Budget cuts to weigh on US growth: survey

ECONOMIC FACTORS::Although the fiscal policy is expected to keep the US economy sluggish, experts expect the unemployment rate to decline this year


Tue, Feb 26, 2013 - Page 15

Likely US government budget cuts and the prospect for messy political fights over fiscal policy will weigh on the US economy this year and hold growth to a tepid 2.4 percent, according to a survey of forecasters published yesterday.

The National Association for Business Economics said that more than 95 percent of the 49 economists who participated in its latest quarterly survey believe fiscal policy actions or concerns would slice into the US’ GDP.

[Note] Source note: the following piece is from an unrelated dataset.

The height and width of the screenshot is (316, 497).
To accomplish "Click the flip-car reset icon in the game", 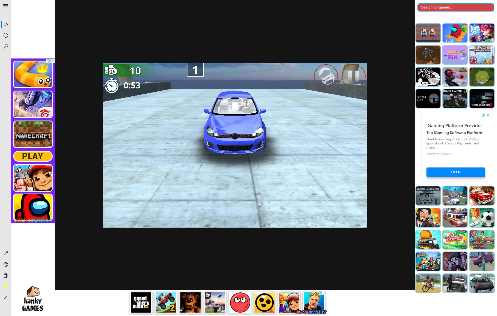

More than half the panelists thought the uncertainty surrounding fiscal policy would subtract less than half a percentage point from economic growth, while nearly one-third expect it to cut between a half point to a full point. Only about 13 percent think the impact would be larger, it said.

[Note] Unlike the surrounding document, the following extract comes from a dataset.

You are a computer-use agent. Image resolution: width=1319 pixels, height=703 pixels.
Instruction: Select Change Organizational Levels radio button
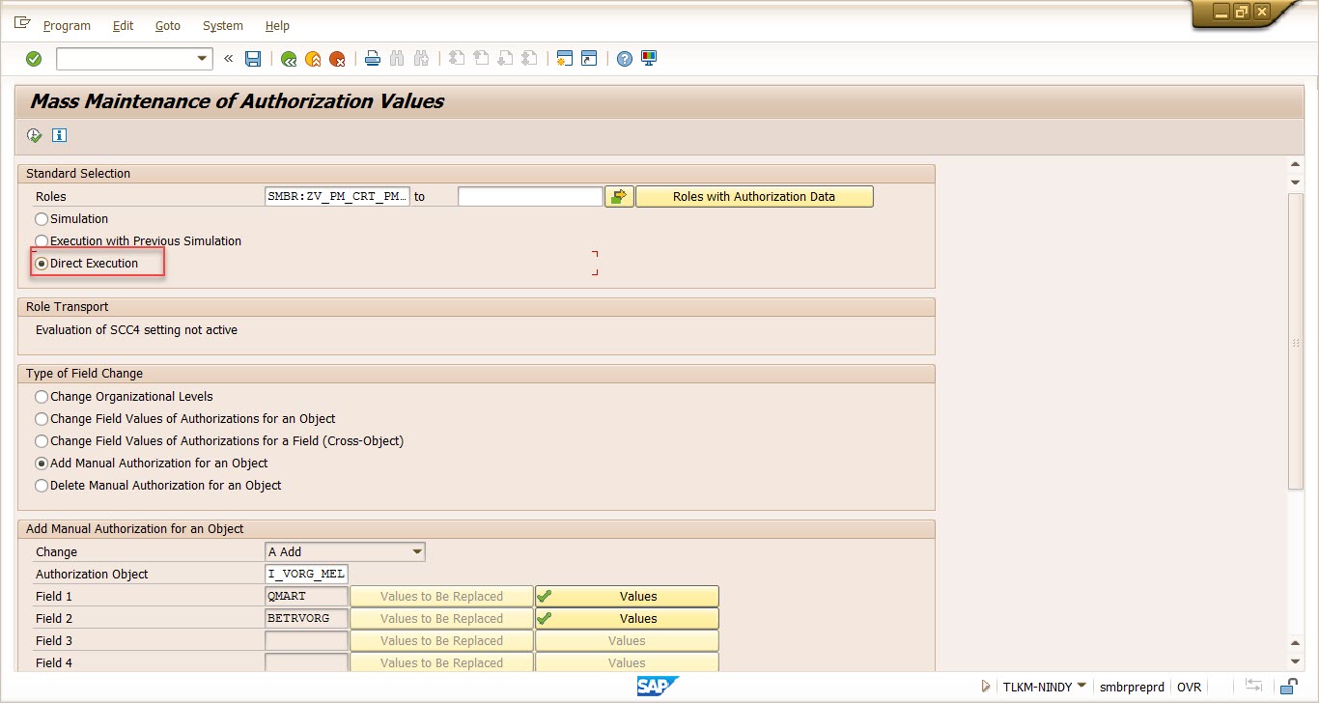coord(42,397)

The US government is staring at a series of big decision points on budget policy.

On Friday, US$85 billion in automatic spending cuts are set to start kicking in the absence of congressional action, and late next month legislation funding the government runs out. Separate legislation, allowing the government to increase its debt to pay bills, expires on May 19.

About 60 percent of the economists polled expect the automatic budget cuts to take hold as scheduled, either fully or partially, while more than a quarter expect them to be delayed.

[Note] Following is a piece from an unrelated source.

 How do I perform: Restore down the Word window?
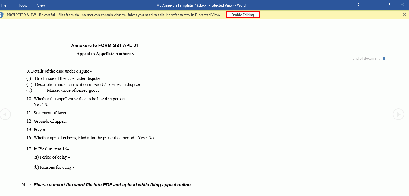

Only about 13 percent of panelists thought they would be abandoned altogether.

The tightening of fiscal policy should shrink the federal deficit to US$900 billion this year and US$761 billion next year from last year’s US$1.09 trillion.

While the fiscal tightening is expected to keep the economy sluggish, the jobless rate, which stood at 7.9 percent last month, should slowly drop.

The economists forecast an average unemployment rate this year of 7.7 percent, with a further drop to 7.2 percent next year. That would be the lowest level since US President Barack Obama took office in 2009.

While growth in consumer spending is seen unchanged from last year’s 1.9 percent rate, the economists expect it to accelerate to 2.4 percent next year.

The outlook for the housing market was also positive, with expected improvements in housing starts and home prices. Residential investment is expected to grow 14.8 percent.